Part IV: Experimentation and Research summary
8 Chapter : Research Conclusion
8.3 Addressing Research Objectives
This section reflects on the research and outlines answers to the questions addressed in this research. The main research question was how a usable Mashup tool that targets novice users can be developed. The research was completed using the following main research hypothesis:
Semantically enriched web tool to discover transform and compose web contents of public APIs (disparate service) can improve usability of SOA service for novice users.
With the main research question being stated, the following sections addresses how each sub research questions together with sub research objectives was accomplished.

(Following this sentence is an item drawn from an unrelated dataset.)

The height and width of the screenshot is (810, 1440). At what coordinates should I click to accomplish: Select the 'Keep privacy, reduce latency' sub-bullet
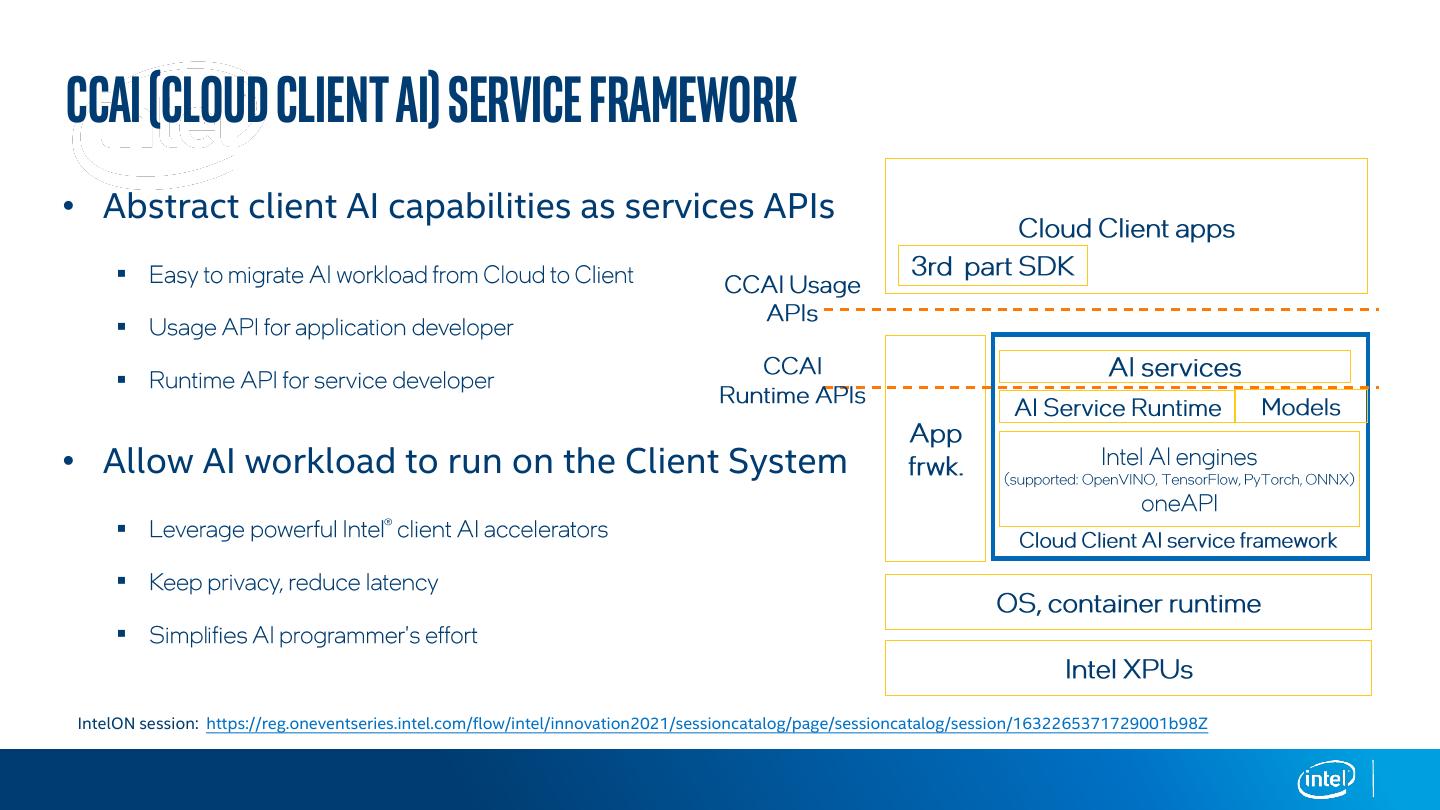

What impedes the usability of Mashup tools?This research question was answered by the
identification of usability shortfalls of the currently existing Mashup tools. Different
tools were compared in terms of their design, visualization and composition model. The design referred to their architecture style, for instance client architecture or server architecture. The visualization comprised of how the data was presented to end-users. Lastly, composition model entailed workflow processes and how the composition was done. From the pre-evaluation analysis model in (Section 4.3.2.1.), the findings showed that the users were not happy with the user interface design of the existing Mashup tools. Six usability metrics were formulated using the observed weaknesses of the current Mashup tool. Based on the mentioned issues the first research question was answered. Research method like SUS and focus group were used. The next question discusses how the identified issues were addressed in the design of the proposed Mashup tool.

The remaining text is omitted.